平得大俣への陸自配備計画をめぐり、不満や疑問、不安の声を上げる4地区住民ら=27日夜、川原公民館

平得大俣への陸自配備計画をめぐり、不満や疑問、不安の声を上げる4地区住民ら=27日夜、川原公民館

4地区住民、防衛局に
「着工ありき」すれ違い

 石垣市平得大俣への陸上自衛隊配備計画をめぐり、周辺4地区住民は27日夜、川原公民館で沖縄防衛局の担当者らと面談した。予定地の選定手法、地元の合意、希少動植物や水源地への自然環境対策、抑止力など多岐にわたって不満、疑問、不安の声を上げたが、同局の回答には納得できないとして、3月6日に再度面談に応じるよう申し入れた。「着工ありきではなく、地域に対して正々堂々と真摯(しんし)に向き合って」と訴えた。

 地元の合意について住民は「着工は地元の合意が前提。何をもって合意としているのか」と質問、防衛局は中山義隆市長が昨年7月に表明した配備に理解した上で協力体制を構築するとの表明を挙げた。

 これに住民は「一方的な配備を受け入れることはできない」「地元は同意していない。候補地選定からやり直すべきだ」「市長はわれわれとの話し合いの約束をほごにし、パイプ役として機能していない。行政が調整役になっていない」と中山市長への不信感もあらわにした。

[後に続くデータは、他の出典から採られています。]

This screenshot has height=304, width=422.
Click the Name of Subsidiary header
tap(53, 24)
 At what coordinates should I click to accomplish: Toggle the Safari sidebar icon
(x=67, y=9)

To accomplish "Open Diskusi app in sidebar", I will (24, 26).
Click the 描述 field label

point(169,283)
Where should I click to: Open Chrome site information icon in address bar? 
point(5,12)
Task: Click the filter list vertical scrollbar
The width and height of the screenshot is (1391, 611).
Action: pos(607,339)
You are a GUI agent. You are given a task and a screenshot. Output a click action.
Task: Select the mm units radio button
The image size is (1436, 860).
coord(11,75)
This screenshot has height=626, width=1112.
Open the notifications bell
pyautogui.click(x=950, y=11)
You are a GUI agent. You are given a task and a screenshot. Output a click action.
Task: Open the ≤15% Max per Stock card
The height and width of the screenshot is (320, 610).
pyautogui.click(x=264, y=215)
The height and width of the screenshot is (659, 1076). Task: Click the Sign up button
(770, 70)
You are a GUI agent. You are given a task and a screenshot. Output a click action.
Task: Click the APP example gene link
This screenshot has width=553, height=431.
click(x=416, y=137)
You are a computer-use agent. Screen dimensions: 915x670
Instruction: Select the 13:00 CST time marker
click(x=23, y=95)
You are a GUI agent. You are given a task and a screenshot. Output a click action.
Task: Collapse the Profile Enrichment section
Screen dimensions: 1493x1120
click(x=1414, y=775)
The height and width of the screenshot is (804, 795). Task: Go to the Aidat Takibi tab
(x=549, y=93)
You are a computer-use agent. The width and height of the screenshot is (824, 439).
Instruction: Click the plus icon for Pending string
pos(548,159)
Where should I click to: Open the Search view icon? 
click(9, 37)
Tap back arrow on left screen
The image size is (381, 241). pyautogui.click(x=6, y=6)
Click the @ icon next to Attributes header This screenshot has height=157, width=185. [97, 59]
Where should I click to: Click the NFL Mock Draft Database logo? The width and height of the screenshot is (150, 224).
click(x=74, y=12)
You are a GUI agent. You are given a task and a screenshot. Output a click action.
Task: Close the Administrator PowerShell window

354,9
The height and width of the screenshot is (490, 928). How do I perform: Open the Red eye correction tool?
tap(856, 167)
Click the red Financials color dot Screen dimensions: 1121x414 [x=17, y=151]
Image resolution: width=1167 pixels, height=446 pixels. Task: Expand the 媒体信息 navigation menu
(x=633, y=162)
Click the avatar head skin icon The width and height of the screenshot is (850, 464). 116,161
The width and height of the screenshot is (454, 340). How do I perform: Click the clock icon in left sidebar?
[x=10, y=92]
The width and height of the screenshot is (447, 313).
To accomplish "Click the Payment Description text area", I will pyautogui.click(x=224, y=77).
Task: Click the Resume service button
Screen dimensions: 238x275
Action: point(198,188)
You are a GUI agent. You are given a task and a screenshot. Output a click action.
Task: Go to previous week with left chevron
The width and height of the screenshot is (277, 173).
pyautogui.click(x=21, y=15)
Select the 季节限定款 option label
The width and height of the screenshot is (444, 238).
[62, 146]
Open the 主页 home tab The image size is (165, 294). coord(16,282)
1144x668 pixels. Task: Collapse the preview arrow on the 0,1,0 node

 カンムリワシや水源地などの環境問題についても住民は「われわれからすれば県条例の環境アセス逃れのための一部着工。地域住民と向き合う態度があれば、着工前にアセスを実施すべきだ」と訴えたが、防衛局は「県条例のアセスの対象ではない。アセス逃れではなく、今年度に予算を計上している。現況調査を行いながら対策をとっていく」と述べるにとどまった。

 国際法上の観点から、自衛隊が配備されることで有事の際に攻撃対象になるとの懸念も多く挙がった。

 このほか「このままだとずっと対立したまま。島を分断することになる」「答えになっていない。大臣や上司を呼んでもう一度話し合いを」などの意見があった。

 面談終了に際し、開南公民館の小林丙次館長らは「住民を無視したやり方には納得ができない」などとして「着工を止めて話し合いを」と要望。防衛局側は「われわれとして準備が整い次第、明日以降の作業を進めさせてもらいたい」と答えたが、「持ち帰って検討を」と強く求めた。

 面談は4地区公民館の申し入れで初めて実現、約3時間10分に及んだ。4地区から住民約90人、防衛局から伊藤晋哉総務部長ら6人が出席した。